The discrepancy between the physical and digital is even seen in their respective “supply chains”.  In my small hometown, there is a disruption in the physical supply chains, where not only is toilet paper scarce but it is more difficult to get supplies from a hardware store, books from a bookstore or tulips for Mother’s Day. This is in stark contrast to the rapid and speedy “supply chain” in the internal invisible realms that is connecting millions of homebound people on sites like Zoom.

It strikes me that we cannot see all that goes on in our daily lives because so much has become digital.   Exaggerated by the lockdown, we no longer go to a store to see and feel and weigh something, instead we look at a picture on a magic screen and click to order it. Money has even become digital.  We do not see it or hold it. 

When did this trend begin?  In the early 80’s you might say with the introduction of the first personal computer (Commodore) in January 1982. Or perhaps it goes back farther to the beginning of the use of radar and wi-fi during WWII.  In any event we are heading full steam ahead into a digital age. 
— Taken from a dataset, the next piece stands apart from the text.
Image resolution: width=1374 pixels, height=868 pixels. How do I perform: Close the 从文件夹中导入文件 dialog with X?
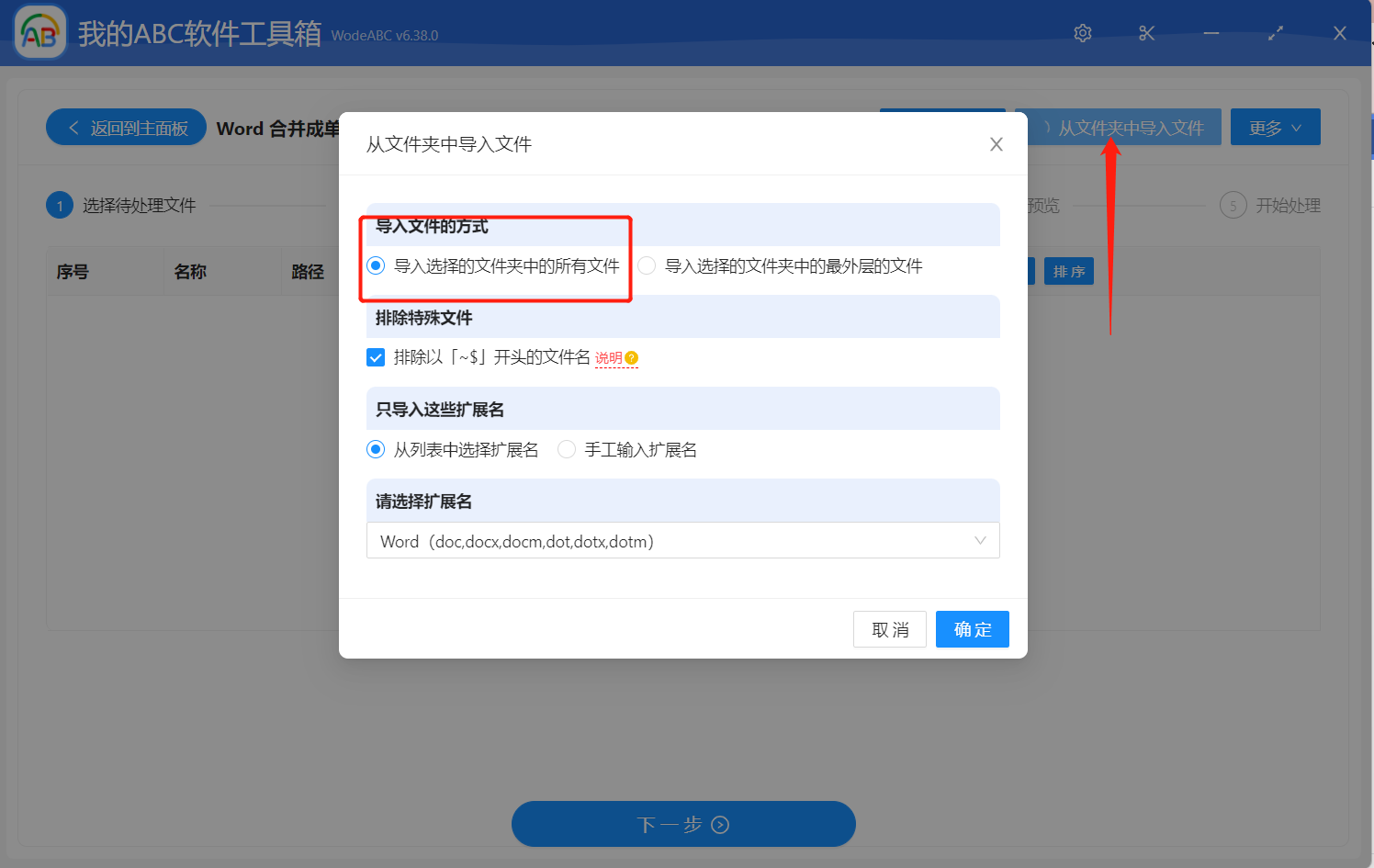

Why are we moving from physical to digital now and at such an accelerated pace?  Astrologers would assign it to the December 2020 conjunction of the  two major cultural-trend planets, Jupiter and Saturn, as they begin a new 200- year journey in the air signs (Aquarius, Gemini and Libra}  As different ideas and belief systems take hold in the collective, a new beginning in our political, scientific, economic, social, and religious life will commence.

Jupiter and Saturn conjunctions have been seen by astrologers, priests and wise men dating back to the Babylonians 2000 BC, when natural phenomena, including unusual planetary activity were viewed as a message from the gods.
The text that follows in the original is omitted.